En estos “días de tíbar”, como escribía Freddy Gatón Arce, he reflexionado sobre el pensamiento crítico ante la realidad que afrontamos los dominicanos.

Unamuno decía que quería que su pensamiento no fuera un “charco de aguas estancadas”, sino “un río de aguas corrientes y vivas”.

Debemos aspirar a ser río de agua viva, de modo que, como seres racionales y responsables, nos acerquemos a quienes más nos necesitan. No ser alberca sin corrientes ni cascadas.

Quien se acerque a las orillas de Internet encontrará un mundo de medias tintas, pero  que, a la vez, es abierto y deshinibido.

No veo los hechos a través de un prisma maniqueísta donde las cosas son blancas o negras. Creo en la tolerancia ideológica, la libertad académica y el pensamiento libre.

Profeso la media aristotélica que predica que la virtud es un término entre extremos nocivos.

Por eso, me preocupa la polarización del debate en temas esenciales para la supervivencia de la sociedad dominicana.

Tampoco me considero escéptico, pero desconfío de quienes propagan verdades absolutas. Prefiero el vértigo de los matices, a la verdad caricaturizada; la riqueza de los contrastes, a los prejuicios de los pensamientos.

En nuestro país ha habido luchas encarnizadas desde el mismo nacimiento del Estado. En los albores de la República, Duarte y los Padres Fundadores fueron perseguidos, acorralados y fusilados por el déspota Pedro Santana y su avara camarilla.

La diferencia con la sociedad haitiana es que en el caso dominicano siempre mantuvimos una idea de cohesión nacional.

En la novela El Reino de este Mundo, el escritor cubano Alejo Carpentier hurga en los orígenes de la estratificación y la explotación de los negros por la clase alta (grands blancs) en Haití. Este relato mágico-realista es un “paisaje con un merengue al fondo” del volcán social en que se ha convertido el vecino país.

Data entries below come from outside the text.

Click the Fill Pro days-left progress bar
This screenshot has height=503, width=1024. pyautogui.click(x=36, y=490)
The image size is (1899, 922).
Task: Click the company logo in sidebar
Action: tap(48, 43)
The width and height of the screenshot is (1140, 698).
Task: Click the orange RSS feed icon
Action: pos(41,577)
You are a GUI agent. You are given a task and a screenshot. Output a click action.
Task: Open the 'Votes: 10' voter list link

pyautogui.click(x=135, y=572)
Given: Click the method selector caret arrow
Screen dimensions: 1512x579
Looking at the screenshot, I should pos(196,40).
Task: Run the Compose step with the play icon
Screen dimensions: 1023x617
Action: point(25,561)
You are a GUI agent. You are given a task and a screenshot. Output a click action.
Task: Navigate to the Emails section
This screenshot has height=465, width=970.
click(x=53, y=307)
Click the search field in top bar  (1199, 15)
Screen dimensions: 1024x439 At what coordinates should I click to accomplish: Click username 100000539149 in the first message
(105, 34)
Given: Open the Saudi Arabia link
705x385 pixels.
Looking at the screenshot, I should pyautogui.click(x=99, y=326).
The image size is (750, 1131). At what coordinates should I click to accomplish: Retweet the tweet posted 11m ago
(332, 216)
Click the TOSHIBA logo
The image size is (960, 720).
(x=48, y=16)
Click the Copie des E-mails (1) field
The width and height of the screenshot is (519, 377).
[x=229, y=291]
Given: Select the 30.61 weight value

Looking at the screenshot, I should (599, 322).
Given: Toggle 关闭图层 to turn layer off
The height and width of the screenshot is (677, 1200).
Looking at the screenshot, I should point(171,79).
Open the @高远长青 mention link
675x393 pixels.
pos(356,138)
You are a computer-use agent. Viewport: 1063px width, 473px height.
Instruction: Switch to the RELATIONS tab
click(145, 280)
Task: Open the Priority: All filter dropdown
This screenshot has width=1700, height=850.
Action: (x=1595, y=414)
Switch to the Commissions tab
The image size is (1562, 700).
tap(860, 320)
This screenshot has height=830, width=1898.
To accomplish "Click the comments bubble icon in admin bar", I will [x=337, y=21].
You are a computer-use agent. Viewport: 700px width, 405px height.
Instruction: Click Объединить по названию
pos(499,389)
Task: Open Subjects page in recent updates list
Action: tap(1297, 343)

Desde 1801, antes de su independencia, la nación haitiana ha sido regida por una treintena de constituciones que han tenido como común denominador la inestabilidad política y la concentración excesiva del poder en unas  pocas manos.

Como en la novela de Carpentier, doscientos años después de su independencia, los haitianos siguen estratificados en “moun anwo” y “moun amba” (los de arriba y los de abajo, en creol). La política es un “coto vedado” de sus élites corrompidas.

Sus desenfrenos y los de las potencias extranjeras han llevado al vecino país a la desintegración y al vacío institucional. Como en Somalia, se ha disuelto el aparato público en grupos acaudillados por bandidos crueles que socavan la dignidad humana.

Pretender culpar a República Dominicana y obligarle a pagar el precio de ese proceso de desintegración social, “so pena” de endilgarnos el mote de “racistas”, es caricaturizar la verdad.